American Gods Is A Great Show Even If You Didn’t Care For The Book

Starz’s American Gods: A beautiful adaptation of a book I honestly didn’t like that much.

What it is: A prestige drama adaptation of the Neil Gaiman’s novel of the same name, with Hannibal‘s Bryan Fuller and Kings‘s Michael Green at the helm.

What I’ve watched: Only two episodes have aired and I’ve watched them both.

Is it good? This show is shockingly good.
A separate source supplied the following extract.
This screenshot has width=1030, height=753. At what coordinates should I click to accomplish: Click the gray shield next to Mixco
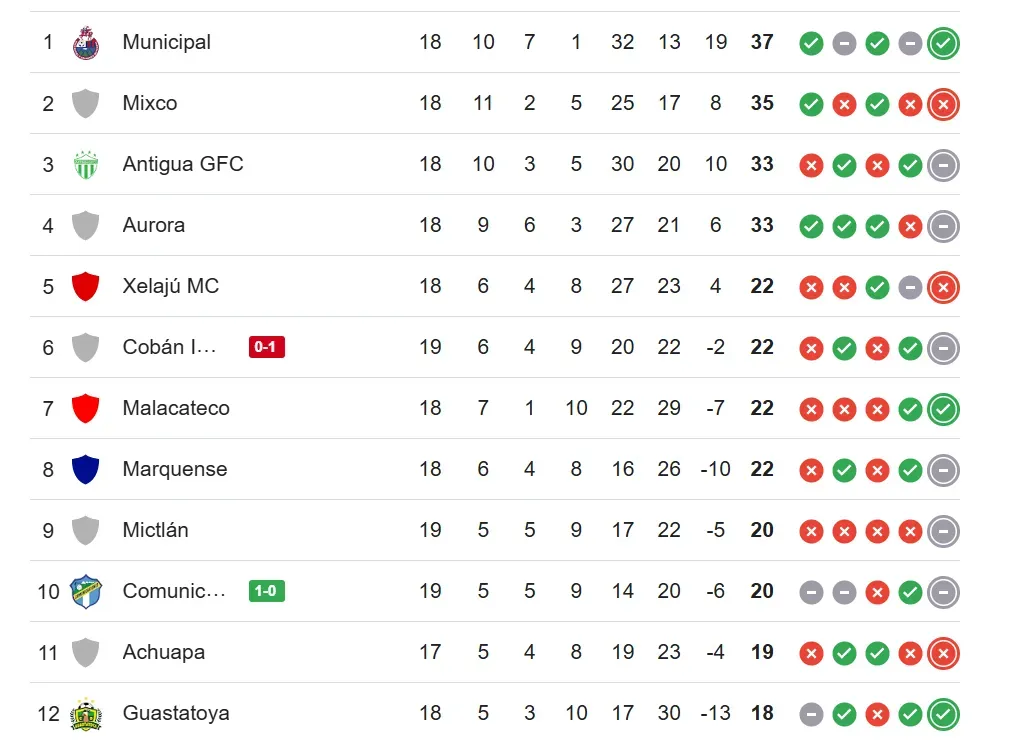tap(86, 104)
Quick thoughts: It’s hard to describe the overstuffed premise of American Gods in brief — a man gets out of prison and then meets a bunch of old and new gods. Fuller and Green’s choices with Gaiman’s material is beautiful to look at, and they make small, but very smart changes. Ricky Whittle plays Shadow Moon as a man barely containing a huge wellspring of emotion where in the book he was annoyingly stoic. Ian McShane, ever wonderful, gives even the most banal lines a mythic tone, holding a lot of the show’s weirdness on his very capable shoulders. Of particular note are the ways some of the gods of the modern age have been updated. Technical Boy, in the novel, is a pretty offensive stereotype of a basement dwelling nerd. He’s depicted as fat and sweaty, looking like a kid playing dress up in a suit. In the show, where he’s played by Bruce Langley, he’s now a Silicon Valley vapelord in a designer shirt and sneakers. He looks like the exact kind of guy that would create the Juicero and tell you he was changing the world. The second modern god we’ve met so far, Media, is played with a sinister edge by Gillian Anderson. Sure, it isn’t necessarily a huge insight to say we, as a culture, “worship” the screens we surround ourselves with. But there’s a certain novelty about hearing it from Gillian Anderson dressed as Lucille Ball, just before she asks if you want to see Lucy’s tits. You should watch this show.
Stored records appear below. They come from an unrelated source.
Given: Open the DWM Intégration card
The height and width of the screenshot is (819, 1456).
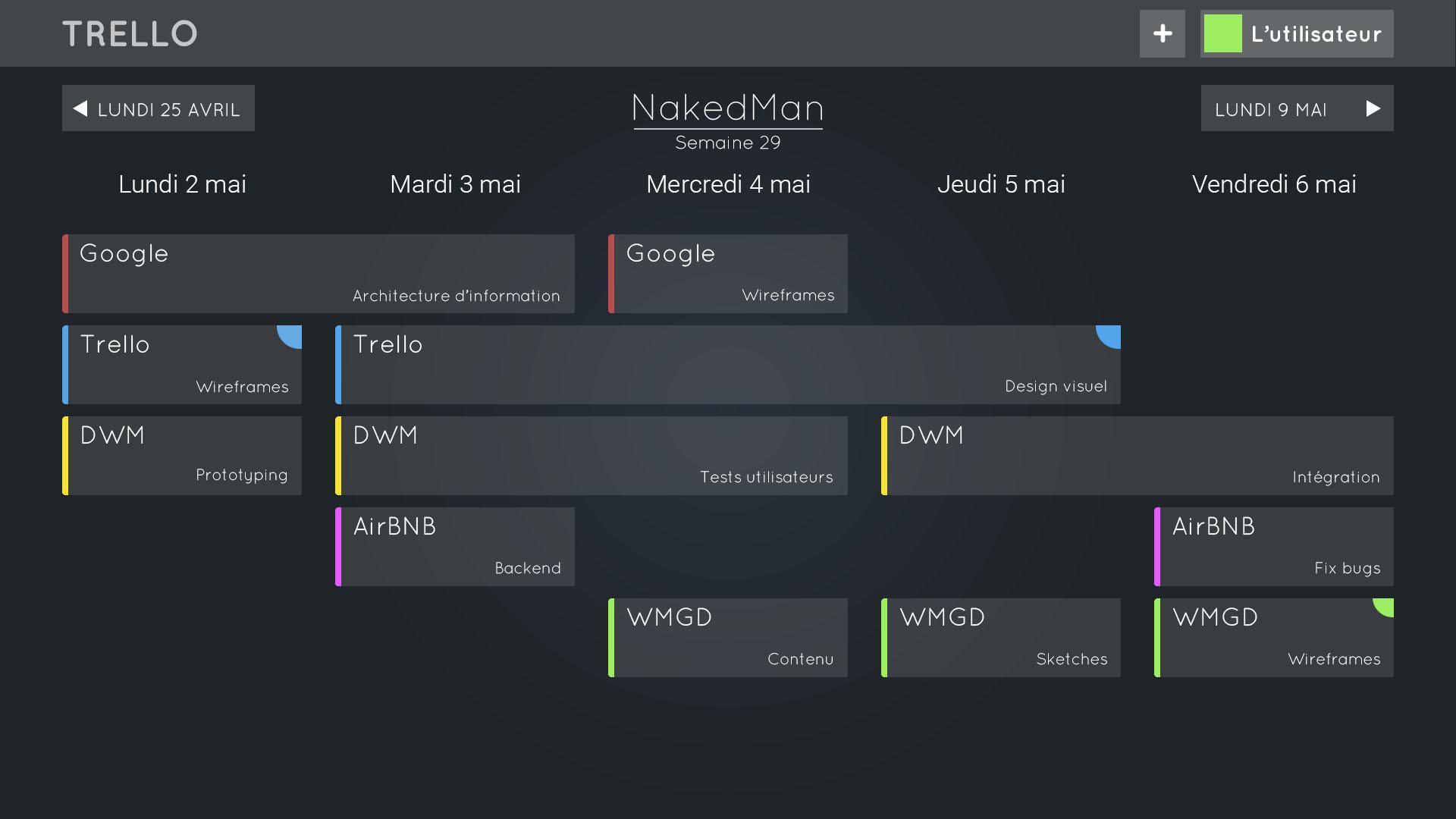Looking at the screenshot, I should click(1138, 455).
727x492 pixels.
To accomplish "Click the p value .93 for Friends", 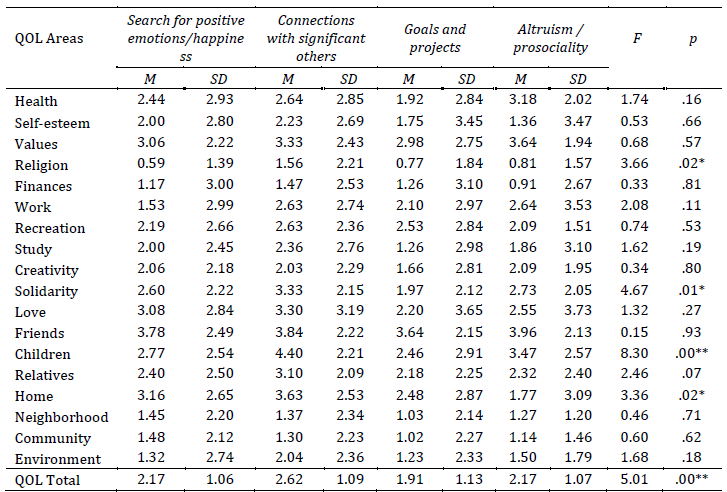I will coord(689,333).
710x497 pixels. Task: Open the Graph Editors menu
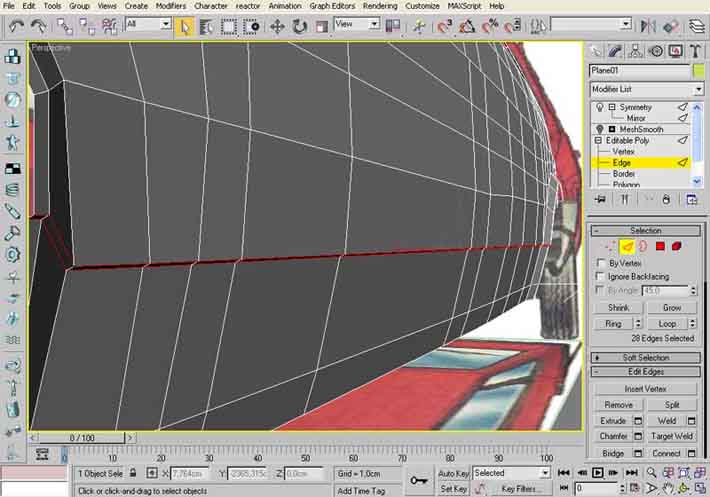tap(331, 6)
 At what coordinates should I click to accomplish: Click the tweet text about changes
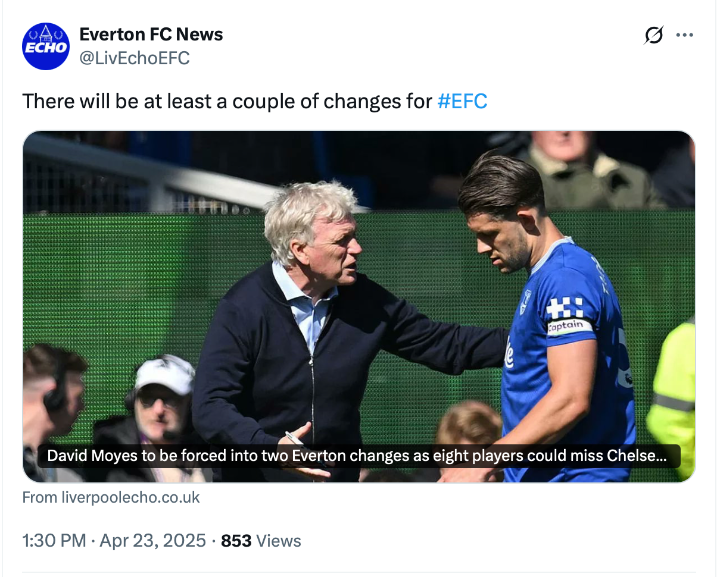pyautogui.click(x=228, y=101)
    • +1. The reason the show is good is because the source is stellar. In my top three books.

  • I haven’t read the book. It’s been on my to-read list for a while, but I haven’t gotten around to it. I have watched the first two eps, but I kinda feel like as a non-reader of the book I am missing something. I guess you need knowledge of the book to make sense of it? Like, I get they are gods and that something is brewing, I’m just not sure who some of them even are or what exactly is going on. It’s very pretty though, and I do quite like it. But I think for me at least it is going to be the kind of show I would be better off bingeing so I get all my answers at once.

    • In the book, Shadow is a stoic that gets swept up in this other world of gods. He doesn’t understand what’s going on and you aren’t meant to either. It’ll get weirder but also start making more sense.
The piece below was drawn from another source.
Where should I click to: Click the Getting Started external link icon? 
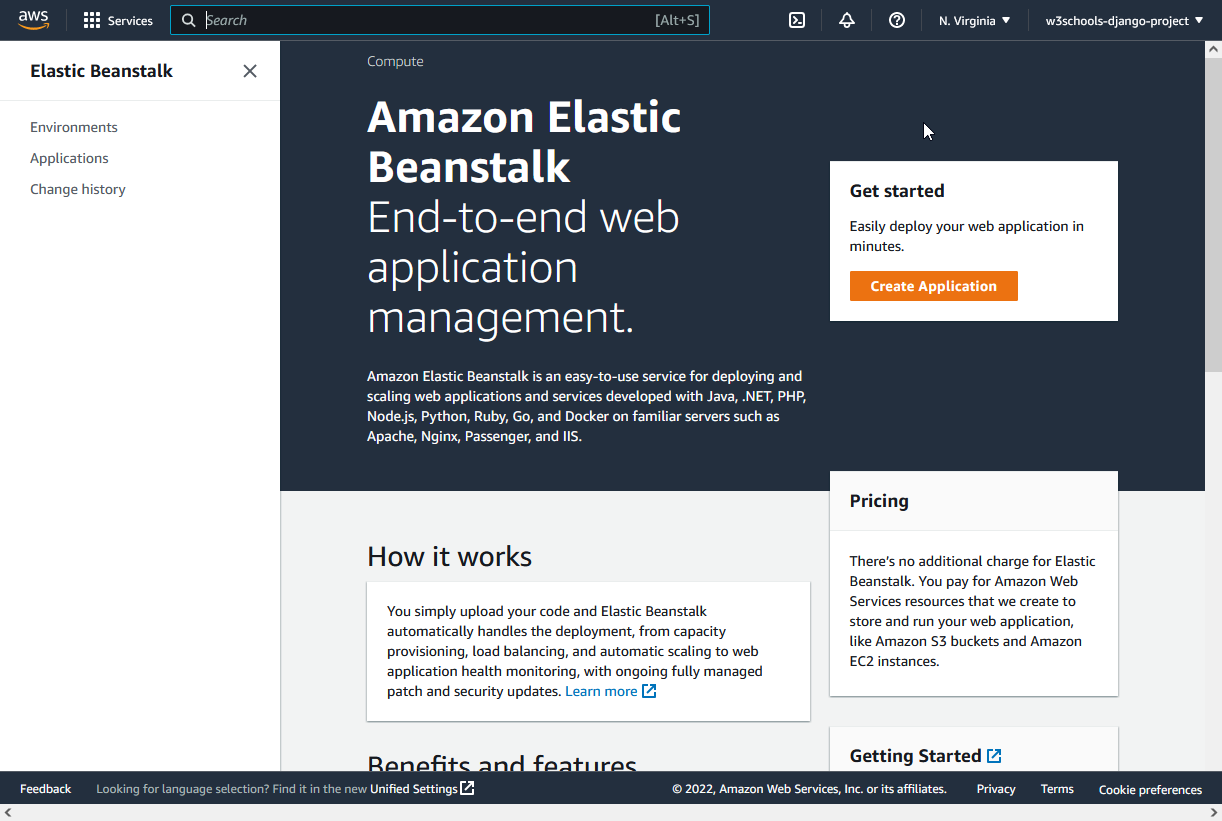point(994,756)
      You don’t need to read the book for the show to work but it’s a very good book that you should read anyway. Knowing the various mythos that the characters come from is a happy bonus. You can just use Wikipedia for that though.

    • I’m going into the show only knowing the highpoints – who Wednesday is, the fact its old gods vs new gods, and lately, the background of Shadow Moon, but thats pretty much it.

      So I at least get some of the insanity going on, but man its a Legion type crazyfest in the first 2 eps.

      I think bingeing might be a good thing with this one as well. Most reviews I’ve seen were on the back of the first 4 eps, which I think is significant given how confusing the first ep by itself appeared. Clearly a lot comes together over at least the 4 ep arc as everyones established.

    • Gaiman and the producers state in an interview that this is by design. No hand holding. You work things out as Shadow does.

  • Good to hear. I couldn’t get through the book, although the version I read was Gaiman’s unedited version. The main version was edited down a lot and I can see why, I found it particularly laborious. Other Gaiman books rank in my absolute favourites, Good Omens (with Pratchett), Neverwhere, Stardust and Ocean at the End of the Lane.

    • Pretty sure it’s on Amazon Prime Video, which you can now sign up for in Australia 🙂

  • Thank you, thank you. I love Neil Gaiman but I greatly disliked American Gods. The crushingly bleak tone of book, the rather fragmented narrative and the utterly unlikable characters (with few exceptions) made the reading a chore from which I would definitely had balked if it were by any other author. It didn’t help that I had recently finished Douglas Adam’s criminally underappreciated The Long Dark Teatime of the Soul which dealt with very similar themes but with panache and humour.

    Thankfully, Gaiman’s next book, Anansi Boys, which was kind of a spiritual sequel to AG was SO much better.